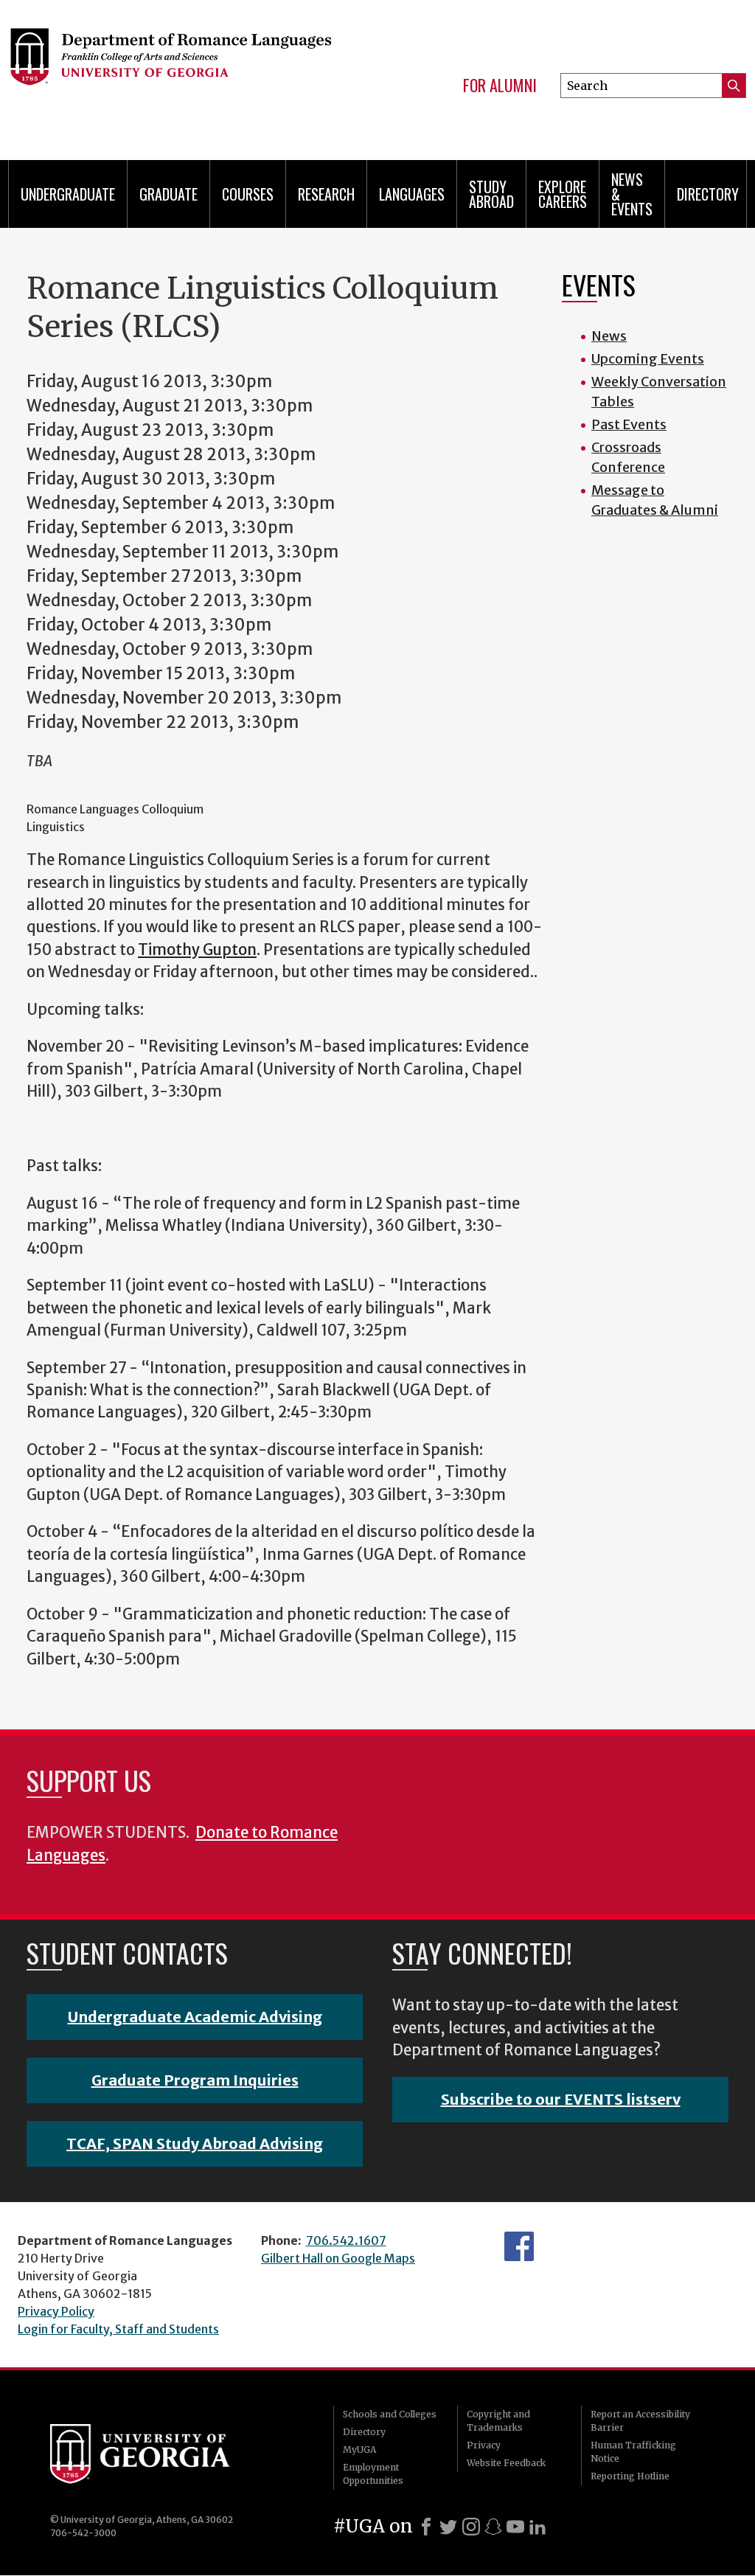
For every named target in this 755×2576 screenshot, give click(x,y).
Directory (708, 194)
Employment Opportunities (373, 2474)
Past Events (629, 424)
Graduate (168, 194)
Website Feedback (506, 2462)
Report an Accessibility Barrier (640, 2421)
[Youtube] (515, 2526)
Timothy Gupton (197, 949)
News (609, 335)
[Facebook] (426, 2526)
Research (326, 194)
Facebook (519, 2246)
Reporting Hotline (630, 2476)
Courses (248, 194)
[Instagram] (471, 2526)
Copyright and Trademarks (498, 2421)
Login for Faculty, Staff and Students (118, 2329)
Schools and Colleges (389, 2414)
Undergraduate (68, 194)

→ HOW TO COMPLETE THIS TASK: Copy the entries exactly. No pictures.

→ RESULT FOR THIS TASK:
For every named target in this 755×2576 screenshot, give click(x,y).
Directory (708, 194)
Employment Opportunities (373, 2474)
Past Events (629, 424)
Graduate (168, 194)
Website Feedback (506, 2462)
Report an Accessibility Barrier (640, 2421)
[Youtube] (515, 2526)
Timothy Gupton (197, 949)
News (609, 335)
[Facebook] (426, 2526)
Research (326, 194)
Facebook (519, 2246)
Reporting Hotline (630, 2476)
Courses (248, 194)
[Instagram] (471, 2526)
Copyright and Trademarks (498, 2421)
Login for Faculty, Staff and Students (118, 2329)
Schools and Colleges (389, 2414)
Undergraduate (68, 194)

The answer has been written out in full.